2. Ab durch die Botanik: Polsum, Stadtwald & Friedhof
Über Polsum ging’s weiter Richtung Stadtwald. Wer behauptet, der Pott wär nur grau und rußig, war noch nie hier unterwegs! Im Stadtwald schön den Schatten mitgenommen, vorbei am Hauptfriedhof – mal kurz innehalten, durchatmen und die Ruhe genießen. Hier läuft dat Radeln wie geschmiert, Motor auf Tour-Stufe und einfach rollen lassen.
3. 80er-Sause anne Bude: Die Veltins-Arena bebt! 80s Live! 🎸🎈
Nach der Park-Idylle ging’s ab Richtung VELTINS-Arena – und da war heute ordentlich Randale angesagt! Da stieg nämlich voll das fette 80er-Festival. Nena, Alphaville und noch mehr Experte von damals haben die Hütte gerockt! Du hörtest die Bässe quasi schon auf'm Radweg wackeln. Einmal am Tempel vorbeigecruist, "Forever Young" im Ohr gehabt und mit 'nem dicken Grinsen weitergestrampelt. Geile Stimmung vor der Hütte!
4. Das Highlight: Ab auffe Halde Rungenberg ⛰️
Jetzt hieß es: Motor hochschalten! Die Halde Rungenberg wartete schon. Wo man früher ohne E-Motor Blut geschwitzt hätte, schiebt die eingebaute Rückenwind-Garantie einen geschmeidig nach oben. Oben angekommen: Wahnsinns-Aussicht! Der Blick über Gelsenkirchen und das ganze Umland ist einfach unbezahlbar. Kurz an den Lichtkanonen inne Sonne fläzen, Schluck Wasser aus der Pulle und die Schutthalde-Aussicht aufsaugen. Pott von oben – immer wieder geil.

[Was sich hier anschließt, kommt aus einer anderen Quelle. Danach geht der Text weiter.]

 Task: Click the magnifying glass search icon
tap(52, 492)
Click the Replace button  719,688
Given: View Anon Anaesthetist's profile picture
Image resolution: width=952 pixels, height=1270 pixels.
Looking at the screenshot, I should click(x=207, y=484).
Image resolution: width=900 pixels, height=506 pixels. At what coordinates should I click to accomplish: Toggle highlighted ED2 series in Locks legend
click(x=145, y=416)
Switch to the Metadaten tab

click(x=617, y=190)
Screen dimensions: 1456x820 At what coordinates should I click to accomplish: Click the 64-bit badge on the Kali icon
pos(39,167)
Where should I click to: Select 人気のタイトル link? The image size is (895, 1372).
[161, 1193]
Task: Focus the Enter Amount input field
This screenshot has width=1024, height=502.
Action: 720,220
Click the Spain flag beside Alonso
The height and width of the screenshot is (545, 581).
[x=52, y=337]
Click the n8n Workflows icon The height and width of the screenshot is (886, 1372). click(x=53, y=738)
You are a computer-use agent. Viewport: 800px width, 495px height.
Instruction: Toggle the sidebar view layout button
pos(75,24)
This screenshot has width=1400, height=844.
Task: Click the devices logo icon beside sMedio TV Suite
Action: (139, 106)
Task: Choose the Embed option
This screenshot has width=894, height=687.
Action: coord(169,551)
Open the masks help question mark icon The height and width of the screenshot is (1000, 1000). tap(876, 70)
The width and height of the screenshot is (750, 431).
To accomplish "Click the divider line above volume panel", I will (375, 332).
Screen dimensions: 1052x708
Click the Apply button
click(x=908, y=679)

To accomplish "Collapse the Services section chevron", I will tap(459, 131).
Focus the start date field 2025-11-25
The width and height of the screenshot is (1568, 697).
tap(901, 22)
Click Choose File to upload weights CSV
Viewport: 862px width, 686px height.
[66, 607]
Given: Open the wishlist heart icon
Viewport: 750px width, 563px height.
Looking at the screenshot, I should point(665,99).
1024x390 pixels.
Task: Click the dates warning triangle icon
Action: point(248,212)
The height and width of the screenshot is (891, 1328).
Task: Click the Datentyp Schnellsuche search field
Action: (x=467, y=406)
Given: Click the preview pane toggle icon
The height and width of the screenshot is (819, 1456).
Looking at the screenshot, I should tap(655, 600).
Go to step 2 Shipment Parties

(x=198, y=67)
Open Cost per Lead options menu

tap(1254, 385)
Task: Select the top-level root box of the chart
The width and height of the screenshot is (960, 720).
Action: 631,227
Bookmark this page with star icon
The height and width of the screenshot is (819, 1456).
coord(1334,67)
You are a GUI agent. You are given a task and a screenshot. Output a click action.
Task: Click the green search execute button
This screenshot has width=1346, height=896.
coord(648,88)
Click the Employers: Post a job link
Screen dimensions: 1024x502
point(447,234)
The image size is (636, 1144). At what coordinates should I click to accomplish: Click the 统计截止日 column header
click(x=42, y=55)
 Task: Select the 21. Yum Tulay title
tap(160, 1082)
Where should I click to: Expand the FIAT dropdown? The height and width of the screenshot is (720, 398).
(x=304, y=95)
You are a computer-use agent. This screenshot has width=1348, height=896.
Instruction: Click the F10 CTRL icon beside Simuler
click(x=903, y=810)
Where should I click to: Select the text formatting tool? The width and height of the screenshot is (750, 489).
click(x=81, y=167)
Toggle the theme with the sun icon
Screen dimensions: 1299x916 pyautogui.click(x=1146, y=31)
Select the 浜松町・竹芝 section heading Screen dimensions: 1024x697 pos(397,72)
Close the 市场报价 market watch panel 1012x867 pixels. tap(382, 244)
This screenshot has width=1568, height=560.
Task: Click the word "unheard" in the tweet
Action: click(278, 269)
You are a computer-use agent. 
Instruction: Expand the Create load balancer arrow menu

5. Finale mit Pütt-Geschichte: Hugo 2
Zum Abschluss ging’s runter zur alten Zeche Hugo (Schacht 2). Bergbau-Historie pur! Zwischen Industriekultur, Biotop und alten Zechengebäuden spürt man einfach noch den Schlag von die Kumpels, die hier früher Schicht geschoben haben. Ein würdiger Abschluss für 'ne stramme Runde.
📊 Die Tour-Fakten (Komoot hat mitgetrackt):
- Strecke: 50,2 km
- Reine Fahrzeit: 2 Std. 47 Min.
- Durchschnitt: 18 km/h (Schön gemütlich gecruist und die Gegend genossen!)
- Besonderes Fundstück: Ein hölzerner Schäfer mit seinen drei Gips-Schafen am Wegesrand – die haben zwar nix gesagt, aber freundlich geguckt! 🐑
Fazit
Watt soll ich sagen? 50 Kilometer, perfekte 26 Grad, ein bisschen Wind zum Abkühlen, 80er-Klassiker anne Arena und die beste Kulisse der Welt. Jetzt gibt’s erst mal ein eiskaltes Pilsken auffe Terrasse und die Beine werden hochgelegt. Dat haben wir uns verdient!
Bis zur nächsten Runde – haltet die Ohren steif und die Kette fettig!